Source document:
Content starts

I have been having a serious pity party for some weeks, just can’t seem to get out of it but today I took a long look at myself and decided I had to start trying to follow my own advice.


I have lived my life to the best of my ability (most of the time). I have been blessed 500 fold. So that is what I should be concentrating on not the heartaches that have been sprinkled in too often. I ask the Lord almost daily to take away the heartache I have suffered and to please give me peace.
I have an OCD mind but instead of lining up all the medicine bottles on the table I line up the many wrongs I feel I have suffered and sometimes my cluttered mind unwraps them one by and I feel the fresh pain all over again. Why do I do this? I know I should leave the past in the past where it belongs but as hard as I try on a bad day one of those memories will come creeping in and I deal with it all over again. Foolish. Completely foolish.

Content ends

Your tasks:
**A)** According to the post, how many fold does the writer say they have been blessed?
**B)** Rewrite the paragraph of the post that begins "I have an OCD mind" in two or three shorter sentences, keeping its main facts.
**C)** Say whether each statement agrees with the post, answering yes or no and quoting the words that decide it:
(i) The writer asks the Lord almost daily for peace.
(ii) The writer lines up medicine bottles on the table.
(iii) The pity party has lasted only a few days.
The records have nothing to do with the post above.

Provided data:
Content starts

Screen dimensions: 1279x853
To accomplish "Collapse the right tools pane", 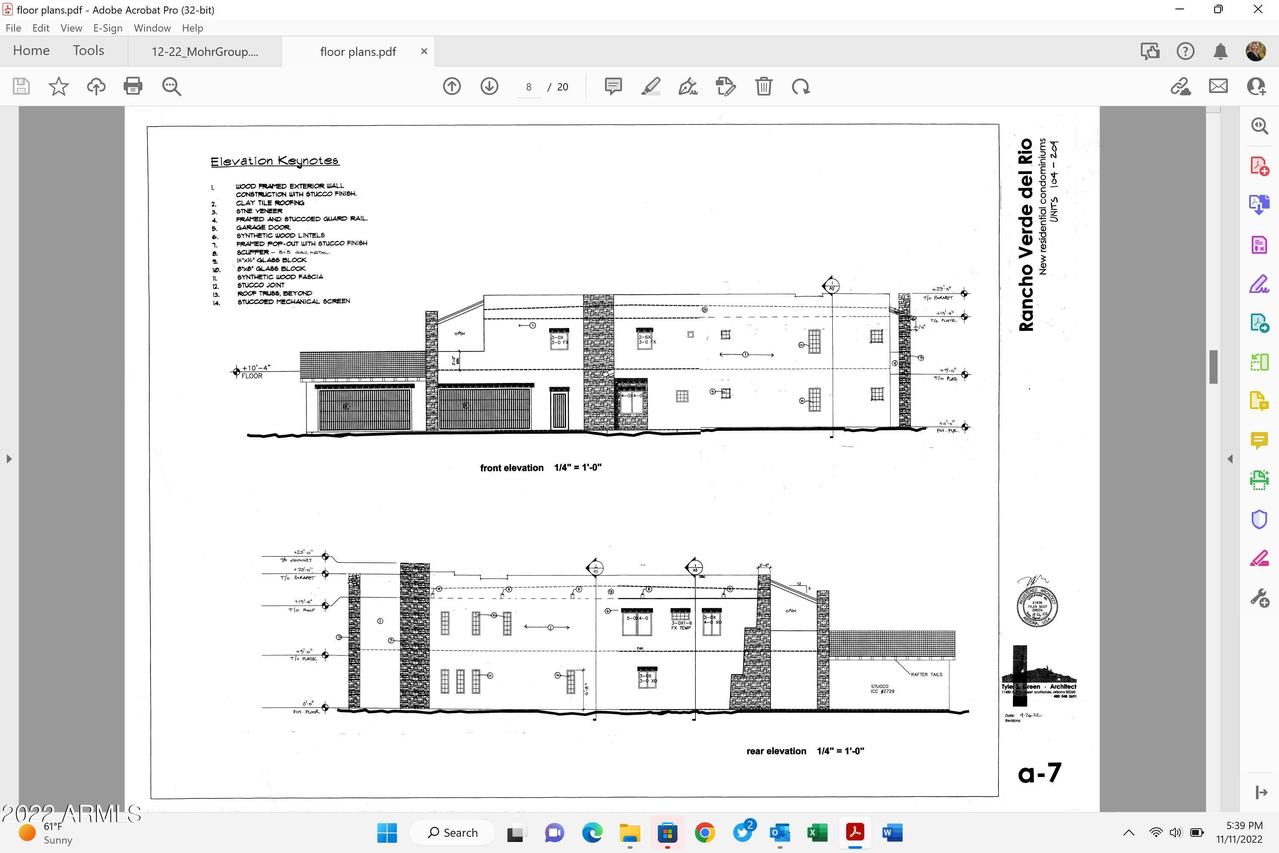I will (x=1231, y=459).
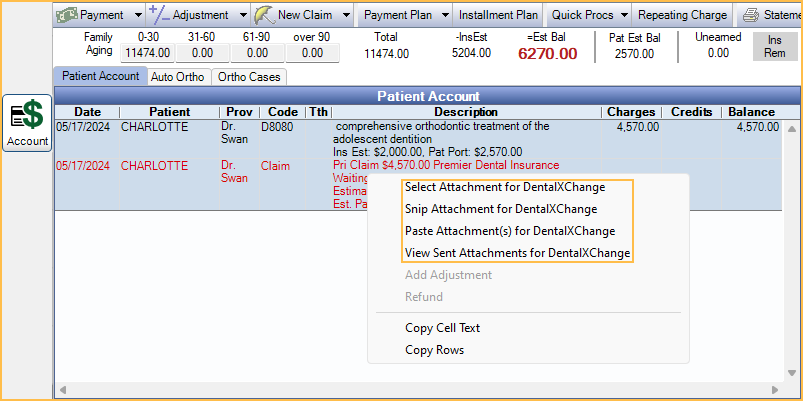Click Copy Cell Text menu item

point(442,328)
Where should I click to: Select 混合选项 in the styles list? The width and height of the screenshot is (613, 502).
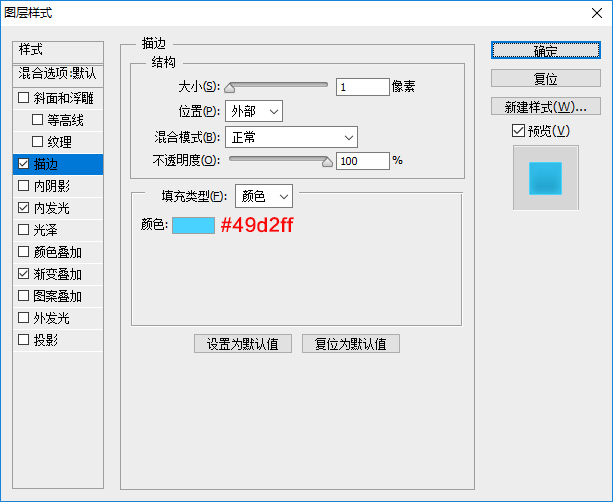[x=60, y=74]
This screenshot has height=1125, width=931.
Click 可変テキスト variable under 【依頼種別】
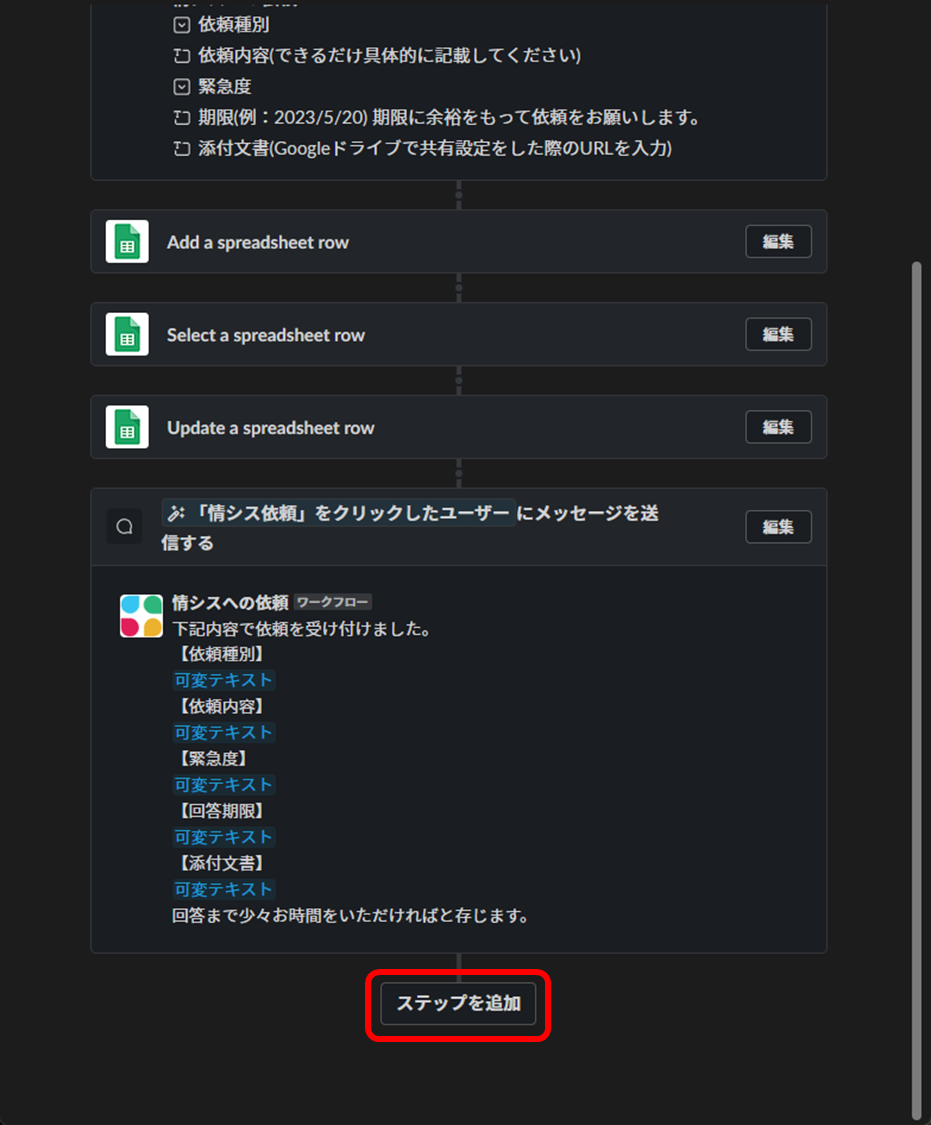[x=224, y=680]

Content ends
Content starts

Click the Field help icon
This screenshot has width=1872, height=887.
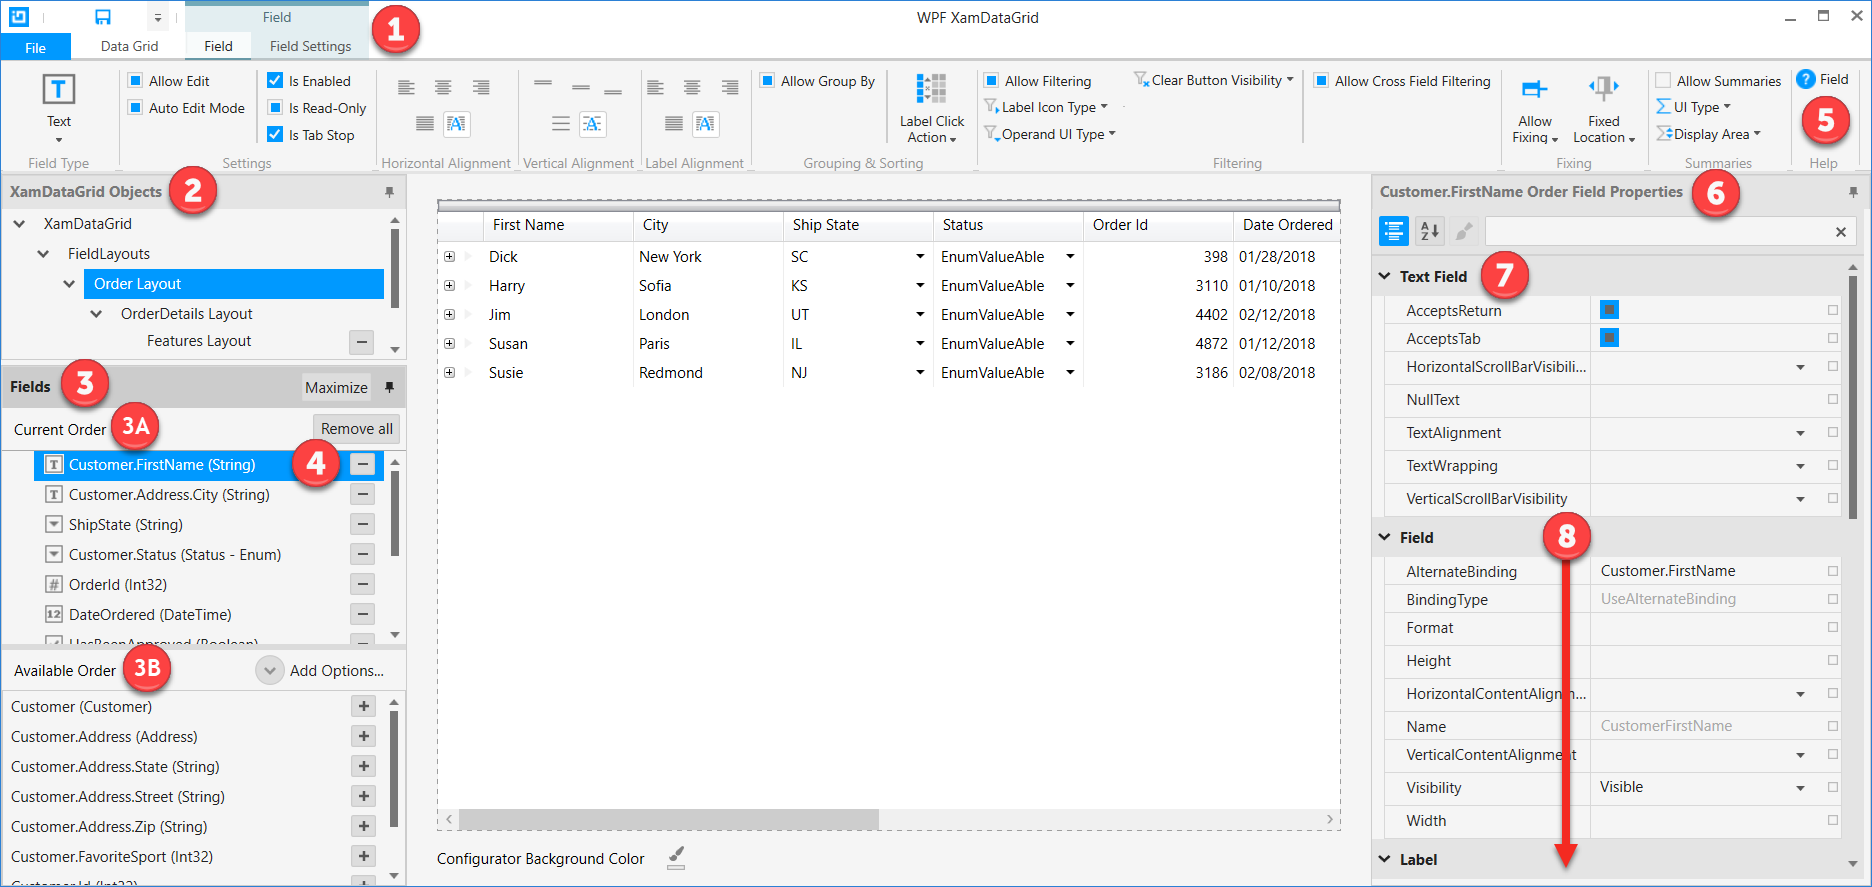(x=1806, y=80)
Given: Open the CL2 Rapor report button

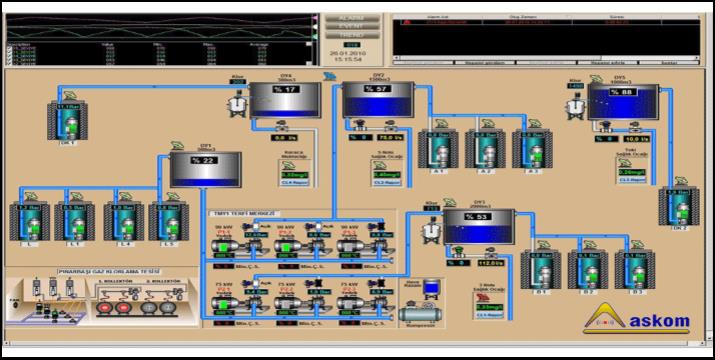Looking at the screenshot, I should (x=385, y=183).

Content ends
Content starts

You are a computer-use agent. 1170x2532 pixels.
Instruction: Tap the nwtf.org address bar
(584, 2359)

Content ends

Answers by item:
**A)** 500 fold.

**B)** The writer has an OCD mind that lines up past wrongs rather than medicine bottles. Reliving those wrongs one at a time brings fresh pain. Though the writer knows the past belongs in the past, a memory still creeps back on bad days, and the writer calls this completely foolish.

**C)**
(i) Yes: "I ask the Lord almost daily to take away the heartache I have suffered and to please give me peace."
(ii) No: "instead of lining up all the medicine bottles on the table I line up the many wrongs I feel I have suffered"
(iii) No: "I have been having a serious pity party for some weeks"